→ **WORK TO COMPLETE**
Repeat every one of the records below word for word, without changing anything.

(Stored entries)
◇ ◇ ◇ ◇ ◇ ◇ ◇

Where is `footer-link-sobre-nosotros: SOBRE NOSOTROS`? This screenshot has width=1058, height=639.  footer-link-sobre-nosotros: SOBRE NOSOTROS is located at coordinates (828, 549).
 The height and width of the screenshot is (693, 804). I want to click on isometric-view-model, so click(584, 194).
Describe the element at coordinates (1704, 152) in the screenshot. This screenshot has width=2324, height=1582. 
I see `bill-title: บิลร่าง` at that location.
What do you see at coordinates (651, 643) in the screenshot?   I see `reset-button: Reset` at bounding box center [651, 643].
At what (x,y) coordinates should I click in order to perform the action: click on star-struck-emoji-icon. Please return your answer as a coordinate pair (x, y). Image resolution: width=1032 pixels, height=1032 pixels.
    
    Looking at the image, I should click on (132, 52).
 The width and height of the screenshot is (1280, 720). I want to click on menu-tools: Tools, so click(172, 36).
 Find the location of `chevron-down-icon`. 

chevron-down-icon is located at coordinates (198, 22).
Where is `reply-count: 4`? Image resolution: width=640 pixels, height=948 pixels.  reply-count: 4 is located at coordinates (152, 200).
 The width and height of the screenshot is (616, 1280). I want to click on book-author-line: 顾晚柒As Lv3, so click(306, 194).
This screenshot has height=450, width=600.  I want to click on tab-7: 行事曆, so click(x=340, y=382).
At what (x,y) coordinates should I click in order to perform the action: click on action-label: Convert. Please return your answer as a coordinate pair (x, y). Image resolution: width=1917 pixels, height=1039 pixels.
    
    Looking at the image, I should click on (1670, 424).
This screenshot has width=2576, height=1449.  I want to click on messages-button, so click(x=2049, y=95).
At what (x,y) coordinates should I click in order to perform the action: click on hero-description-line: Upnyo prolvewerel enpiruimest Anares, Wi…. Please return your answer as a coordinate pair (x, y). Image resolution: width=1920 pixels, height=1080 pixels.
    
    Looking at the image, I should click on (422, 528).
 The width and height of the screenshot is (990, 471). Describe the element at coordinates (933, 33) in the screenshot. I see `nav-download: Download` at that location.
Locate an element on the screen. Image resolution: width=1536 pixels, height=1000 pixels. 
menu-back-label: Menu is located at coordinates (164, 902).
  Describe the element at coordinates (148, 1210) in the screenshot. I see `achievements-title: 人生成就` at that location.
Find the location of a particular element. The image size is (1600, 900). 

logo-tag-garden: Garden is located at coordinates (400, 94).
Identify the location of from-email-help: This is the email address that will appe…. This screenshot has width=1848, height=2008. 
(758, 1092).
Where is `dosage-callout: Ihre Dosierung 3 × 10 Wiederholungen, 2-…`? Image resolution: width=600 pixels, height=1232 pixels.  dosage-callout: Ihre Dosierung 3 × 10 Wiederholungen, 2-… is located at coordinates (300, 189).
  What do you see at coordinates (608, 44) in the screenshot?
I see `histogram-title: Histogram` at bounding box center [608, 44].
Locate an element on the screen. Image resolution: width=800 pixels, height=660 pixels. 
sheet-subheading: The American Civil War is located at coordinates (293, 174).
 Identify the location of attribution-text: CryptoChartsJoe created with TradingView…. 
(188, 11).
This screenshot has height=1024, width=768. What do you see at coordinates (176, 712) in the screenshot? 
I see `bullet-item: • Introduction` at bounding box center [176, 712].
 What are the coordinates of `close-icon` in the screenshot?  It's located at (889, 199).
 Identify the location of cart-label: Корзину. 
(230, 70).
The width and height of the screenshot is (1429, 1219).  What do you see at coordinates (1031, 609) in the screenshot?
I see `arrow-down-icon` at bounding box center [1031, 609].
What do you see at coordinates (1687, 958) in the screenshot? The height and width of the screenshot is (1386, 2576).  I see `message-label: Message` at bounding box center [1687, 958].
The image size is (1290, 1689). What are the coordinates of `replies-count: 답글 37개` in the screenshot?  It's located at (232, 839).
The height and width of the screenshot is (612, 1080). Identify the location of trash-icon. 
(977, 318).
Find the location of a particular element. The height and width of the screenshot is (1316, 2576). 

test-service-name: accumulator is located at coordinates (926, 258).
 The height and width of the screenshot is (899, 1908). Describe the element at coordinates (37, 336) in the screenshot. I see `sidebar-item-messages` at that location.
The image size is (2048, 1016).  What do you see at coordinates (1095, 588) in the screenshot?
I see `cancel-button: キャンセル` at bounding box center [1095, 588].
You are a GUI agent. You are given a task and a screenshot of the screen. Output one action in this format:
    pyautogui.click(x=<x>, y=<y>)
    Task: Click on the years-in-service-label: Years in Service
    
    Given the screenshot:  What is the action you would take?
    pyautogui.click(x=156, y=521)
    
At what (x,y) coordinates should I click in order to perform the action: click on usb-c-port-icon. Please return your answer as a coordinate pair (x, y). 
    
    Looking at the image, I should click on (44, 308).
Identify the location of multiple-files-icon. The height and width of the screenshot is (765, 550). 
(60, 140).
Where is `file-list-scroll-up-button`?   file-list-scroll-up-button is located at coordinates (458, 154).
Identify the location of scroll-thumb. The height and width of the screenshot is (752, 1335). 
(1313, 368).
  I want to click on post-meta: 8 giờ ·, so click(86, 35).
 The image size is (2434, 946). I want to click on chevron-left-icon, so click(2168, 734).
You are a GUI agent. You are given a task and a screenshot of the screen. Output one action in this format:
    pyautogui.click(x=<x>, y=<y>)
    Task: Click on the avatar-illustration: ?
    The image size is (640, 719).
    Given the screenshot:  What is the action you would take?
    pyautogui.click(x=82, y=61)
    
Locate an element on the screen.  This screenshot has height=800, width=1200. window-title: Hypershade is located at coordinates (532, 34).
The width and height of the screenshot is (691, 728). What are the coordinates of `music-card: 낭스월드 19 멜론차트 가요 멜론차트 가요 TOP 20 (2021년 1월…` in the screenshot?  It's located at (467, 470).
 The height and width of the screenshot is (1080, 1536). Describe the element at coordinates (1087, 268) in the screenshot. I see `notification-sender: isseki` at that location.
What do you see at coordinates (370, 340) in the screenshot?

◇ ◇ ◇ ◇ ◇ ◇ ◇

→ **RESPONSE FOR THIS EXERCISE**
Where is `footer-link-sobre-nosotros: SOBRE NOSOTROS`? This screenshot has width=1058, height=639.  footer-link-sobre-nosotros: SOBRE NOSOTROS is located at coordinates (828, 549).
 The height and width of the screenshot is (693, 804). I want to click on isometric-view-model, so click(584, 194).
Describe the element at coordinates (1704, 152) in the screenshot. This screenshot has width=2324, height=1582. 
I see `bill-title: บิลร่าง` at that location.
What do you see at coordinates (651, 643) in the screenshot?   I see `reset-button: Reset` at bounding box center [651, 643].
At what (x,y) coordinates should I click in order to perform the action: click on star-struck-emoji-icon. Please return your answer as a coordinate pair (x, y). Image resolution: width=1032 pixels, height=1032 pixels.
    
    Looking at the image, I should click on (132, 52).
 The width and height of the screenshot is (1280, 720). I want to click on menu-tools: Tools, so click(172, 36).
 Find the location of `chevron-down-icon`. 

chevron-down-icon is located at coordinates (198, 22).
Where is `reply-count: 4`? Image resolution: width=640 pixels, height=948 pixels.  reply-count: 4 is located at coordinates (152, 200).
 The width and height of the screenshot is (616, 1280). I want to click on book-author-line: 顾晚柒As Lv3, so click(306, 194).
This screenshot has height=450, width=600.  I want to click on tab-7: 行事曆, so click(x=340, y=382).
At what (x,y) coordinates should I click in order to perform the action: click on action-label: Convert. Please return your answer as a coordinate pair (x, y). Image resolution: width=1917 pixels, height=1039 pixels.
    
    Looking at the image, I should click on (1670, 424).
This screenshot has width=2576, height=1449.  I want to click on messages-button, so click(x=2049, y=95).
At what (x,y) coordinates should I click in order to perform the action: click on hero-description-line: Upnyo prolvewerel enpiruimest Anares, Wi…. Please return your answer as a coordinate pair (x, y). Image resolution: width=1920 pixels, height=1080 pixels.
    
    Looking at the image, I should click on (422, 528).
 The width and height of the screenshot is (990, 471). Describe the element at coordinates (933, 33) in the screenshot. I see `nav-download: Download` at that location.
Locate an element on the screen. Image resolution: width=1536 pixels, height=1000 pixels. 
menu-back-label: Menu is located at coordinates (164, 902).
  Describe the element at coordinates (148, 1210) in the screenshot. I see `achievements-title: 人生成就` at that location.
Find the location of a particular element. The image size is (1600, 900). 

logo-tag-garden: Garden is located at coordinates (400, 94).
Identify the location of from-email-help: This is the email address that will appe…. This screenshot has width=1848, height=2008. 
(758, 1092).
Where is `dosage-callout: Ihre Dosierung 3 × 10 Wiederholungen, 2-…`? Image resolution: width=600 pixels, height=1232 pixels.  dosage-callout: Ihre Dosierung 3 × 10 Wiederholungen, 2-… is located at coordinates (300, 189).
  What do you see at coordinates (608, 44) in the screenshot?
I see `histogram-title: Histogram` at bounding box center [608, 44].
Locate an element on the screen. Image resolution: width=800 pixels, height=660 pixels. 
sheet-subheading: The American Civil War is located at coordinates (293, 174).
 Identify the location of attribution-text: CryptoChartsJoe created with TradingView…. 
(188, 11).
This screenshot has height=1024, width=768. What do you see at coordinates (176, 712) in the screenshot? 
I see `bullet-item: • Introduction` at bounding box center [176, 712].
 What are the coordinates of `close-icon` in the screenshot?  It's located at (889, 199).
 Identify the location of cart-label: Корзину. 
(230, 70).
The width and height of the screenshot is (1429, 1219).  What do you see at coordinates (1031, 609) in the screenshot?
I see `arrow-down-icon` at bounding box center [1031, 609].
What do you see at coordinates (1687, 958) in the screenshot? The height and width of the screenshot is (1386, 2576).  I see `message-label: Message` at bounding box center [1687, 958].
The image size is (1290, 1689). What are the coordinates of `replies-count: 답글 37개` in the screenshot?  It's located at (232, 839).
The height and width of the screenshot is (612, 1080). Identify the location of trash-icon. 
(977, 318).
Find the location of a particular element. The height and width of the screenshot is (1316, 2576). 

test-service-name: accumulator is located at coordinates (926, 258).
 The height and width of the screenshot is (899, 1908). Describe the element at coordinates (37, 336) in the screenshot. I see `sidebar-item-messages` at that location.
The image size is (2048, 1016).  What do you see at coordinates (1095, 588) in the screenshot?
I see `cancel-button: キャンセル` at bounding box center [1095, 588].
You are a GUI agent. You are given a task and a screenshot of the screen. Output one action in this format:
    pyautogui.click(x=<x>, y=<y>)
    Task: Click on the years-in-service-label: Years in Service
    
    Given the screenshot:  What is the action you would take?
    pyautogui.click(x=156, y=521)
    
At what (x,y) coordinates should I click in order to perform the action: click on usb-c-port-icon. Please return your answer as a coordinate pair (x, y). 
    
    Looking at the image, I should click on (44, 308).
Identify the location of multiple-files-icon. The height and width of the screenshot is (765, 550). 
(60, 140).
Where is `file-list-scroll-up-button`?   file-list-scroll-up-button is located at coordinates (458, 154).
Identify the location of scroll-thumb. The height and width of the screenshot is (752, 1335). 
(1313, 368).
  I want to click on post-meta: 8 giờ ·, so click(86, 35).
 The image size is (2434, 946). I want to click on chevron-left-icon, so click(2168, 734).
You are a GUI agent. You are given a task and a screenshot of the screen. Output one action in this format:
    pyautogui.click(x=<x>, y=<y>)
    Task: Click on the avatar-illustration: ?
    The image size is (640, 719).
    Given the screenshot:  What is the action you would take?
    pyautogui.click(x=82, y=61)
    
Locate an element on the screen.  This screenshot has height=800, width=1200. window-title: Hypershade is located at coordinates (532, 34).
The width and height of the screenshot is (691, 728). What are the coordinates of `music-card: 낭스월드 19 멜론차트 가요 멜론차트 가요 TOP 20 (2021년 1월…` in the screenshot?  It's located at (467, 470).
 The height and width of the screenshot is (1080, 1536). Describe the element at coordinates (1087, 268) in the screenshot. I see `notification-sender: isseki` at that location.
What do you see at coordinates (370, 340) in the screenshot?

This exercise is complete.